Wirtschaft
Weilheimer Hotel macht’s vor: Kein Personal? Die Lösung ist digital

Mit dem Gasthof Zur Post setzt der Weilheimer Karl-Heinz Raff auf digitales Check-in und digitale Rechnungsstellung. Er wünscht sich Nachahmer.

Karlheinz Raff hat den Hotelbetrieb des Hotel-Gasthofs „Zur Post“ digitalisiert. Für die Zukunft denkt er an den Einsatz von KI.  Fotos: Carsten Riedl

Dass Digitalisierung nur etwas für Großbetriebe ist, darüber kann Karl-Heinz Raff nur müde lächeln. Er findet es sogar komisch, dass nicht mehr Kleinbetriebe wie sein Hotel-Restaurant „Zur Post" in Weilheims Stadtmitte voll auf digitale Unterstützung setzen. „Nirgendwo sparst du besser als bei dir selbst“, ist er überzeugt.
 

Nirgendwo sparst du besser als bei dir selbst.

Karl-Heinz Raff, Besitzer des Hotel-Restaurants „Zur Post“ 
 

Zwar hat er für sein 20-Betten-Hotel seit November vergangenen Jahres rund 30.000 Euro investiert, spart dafür aber ein erhebliches Maß an Zeit ein, die er und seine Schwester Alexandra Schäfer für den laufenden Betreib aufwenden müssen. An ihnen bleibe viel hängen, die digitalen Hilfsmittel schaffen Freiräume. „Es gibt gerade in unserer Branche viele Betriebe, die wegen Personalmangels schließen. Das muss nicht sein“, sagt er.

Durch das neue digitale Buchungssystem können etwa Reisende, die während der Fahrt eine Unterkunft buchen wollen, direkt auf www.zurpost-weilheim.de ein Zimmer reservieren und bezahlen. Dann bekommen sie im nächsten Schritt einen digitalen Schlüssel, der sie zeitlich unabhängig macht. Nach der Buchung kommt eine E-Mail mit einem Link, darüber öffnet sich das Anmeldeformular. Nach Abschluss des Vorgangs öffnet sich die Log-in-Seite mit dem digitalen Türöffner. Dabei handelt es sich um Balken auf der Handy-Oberfläche, mit denen man das Schloss an der Haupttür entriegeln oder die Zimmertür öffnen kann.

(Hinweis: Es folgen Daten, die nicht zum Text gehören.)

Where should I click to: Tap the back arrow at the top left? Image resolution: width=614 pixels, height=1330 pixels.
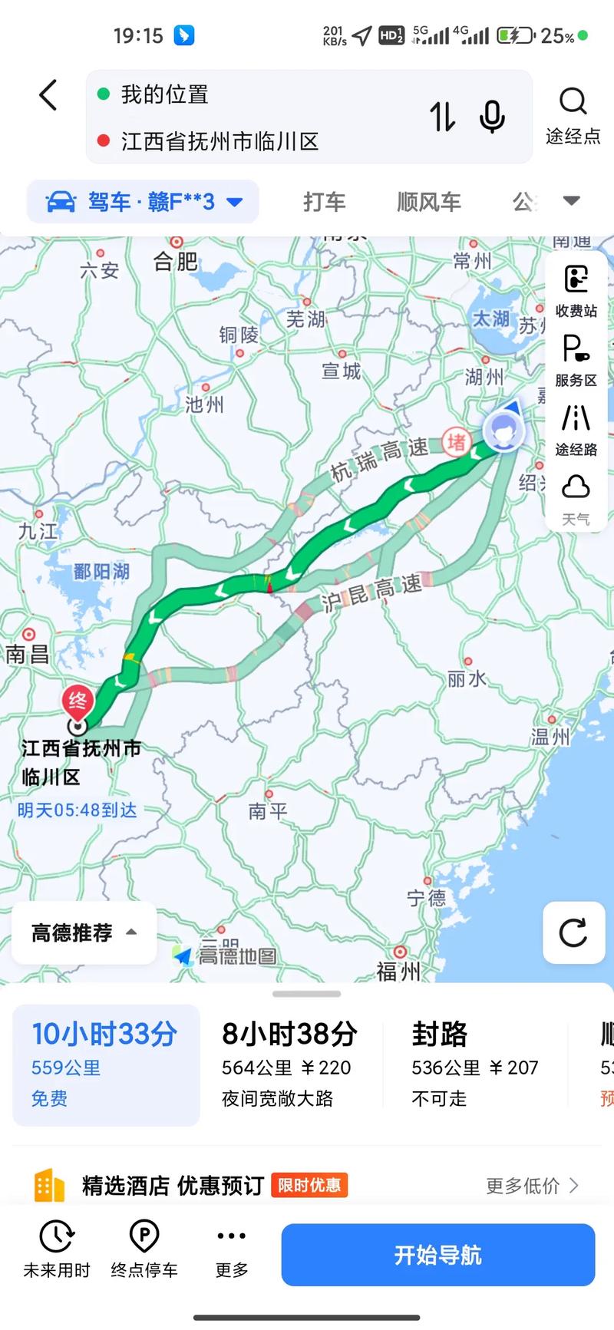point(48,96)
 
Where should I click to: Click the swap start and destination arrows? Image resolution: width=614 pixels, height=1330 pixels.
point(442,117)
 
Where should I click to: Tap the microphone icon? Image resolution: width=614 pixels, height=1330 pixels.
point(492,117)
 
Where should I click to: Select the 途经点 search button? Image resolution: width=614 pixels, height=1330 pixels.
point(573,115)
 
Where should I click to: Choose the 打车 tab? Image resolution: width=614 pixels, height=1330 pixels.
point(324,202)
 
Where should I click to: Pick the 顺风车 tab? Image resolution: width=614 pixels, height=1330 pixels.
point(428,202)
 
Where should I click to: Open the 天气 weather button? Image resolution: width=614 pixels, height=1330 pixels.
point(576,499)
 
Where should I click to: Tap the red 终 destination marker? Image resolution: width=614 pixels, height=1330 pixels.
point(78,701)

Tür aufmachen per Handy: Funktioniert! Foto: Carsten Riedl

 

Per Handy die Tür öffnen

Der Autor dieser Zeilen wollte es selbst versuchen und hat den Buchungsprozess gemacht. Es funktioniert: Mit einem Fingerstrich ist die Tür auf und der Zugang möglich. Bezahlen können die Kunden über die gängigen Online-Zahlmodelle ebenfalls per Handy. Kleinere Probleme kann der Hotelbesitzer ebenfalls von zu Hause aus regeln: Falls ein Handyakku leer ist, die Website abstürzt oder jemand aus anderen Gründen nicht mehr ins Zimmer kommt, kann Raff von daheim aus die Tür entriegeln. 

Der Spontangast mit Anreise um 23 Uhr zahlt im Voraus mit den gängigen Zahlungssystemen, wer im Auftrag einer Firma unterwegs ist, bekommt das Log-in natürlich auch. „Die Rechnung wird nach dem Auschecken verschickt und in die Buchhaltung eingespeist“, sagt Raff. Selbst eingreifen muss er dabei nicht.

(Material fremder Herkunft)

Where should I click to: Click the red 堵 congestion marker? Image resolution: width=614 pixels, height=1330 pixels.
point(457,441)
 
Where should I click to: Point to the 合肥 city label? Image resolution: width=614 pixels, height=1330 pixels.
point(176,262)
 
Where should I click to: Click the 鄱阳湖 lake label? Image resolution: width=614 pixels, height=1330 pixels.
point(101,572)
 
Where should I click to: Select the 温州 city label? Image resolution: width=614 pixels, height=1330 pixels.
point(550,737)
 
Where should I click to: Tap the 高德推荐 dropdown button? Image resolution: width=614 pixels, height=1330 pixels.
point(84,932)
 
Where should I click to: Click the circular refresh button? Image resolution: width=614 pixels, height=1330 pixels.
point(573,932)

Dadurch sparen sich die Betreiber die Nachtportiers ein. „Da finden sie heute doch keinen mehr“, sagt Karl-Heinz Raff. Somit kann es passieren, dass er manche Gäs­te erst beim Frühstück oder beim Check-out, sieht. Für das Profil seiner Gäste ist das völlig in Ordnung: In der Regel sind es Monteure, Messe-Besucher oder Winterurlauber auf dem Weg in die Alpen, die nur für eine Nacht buchen – Holländer zum Beispiel. Auch zur Fußball-EM habe es bei ihnen einige Gäste gegeben. Mit insgesamt 15 Angestellten hält er den „menschlichen“ Betrieb in Hotel und Restaurant von 6 bis 15 Uhr und von 17 bis 21 Uhr aufrecht, Samstag ist Ruhetag. Das Hotel alleine schaffe man auf diese Art zu zweit, sagt er. Digital hat das Hotel 24/7 geöffnet.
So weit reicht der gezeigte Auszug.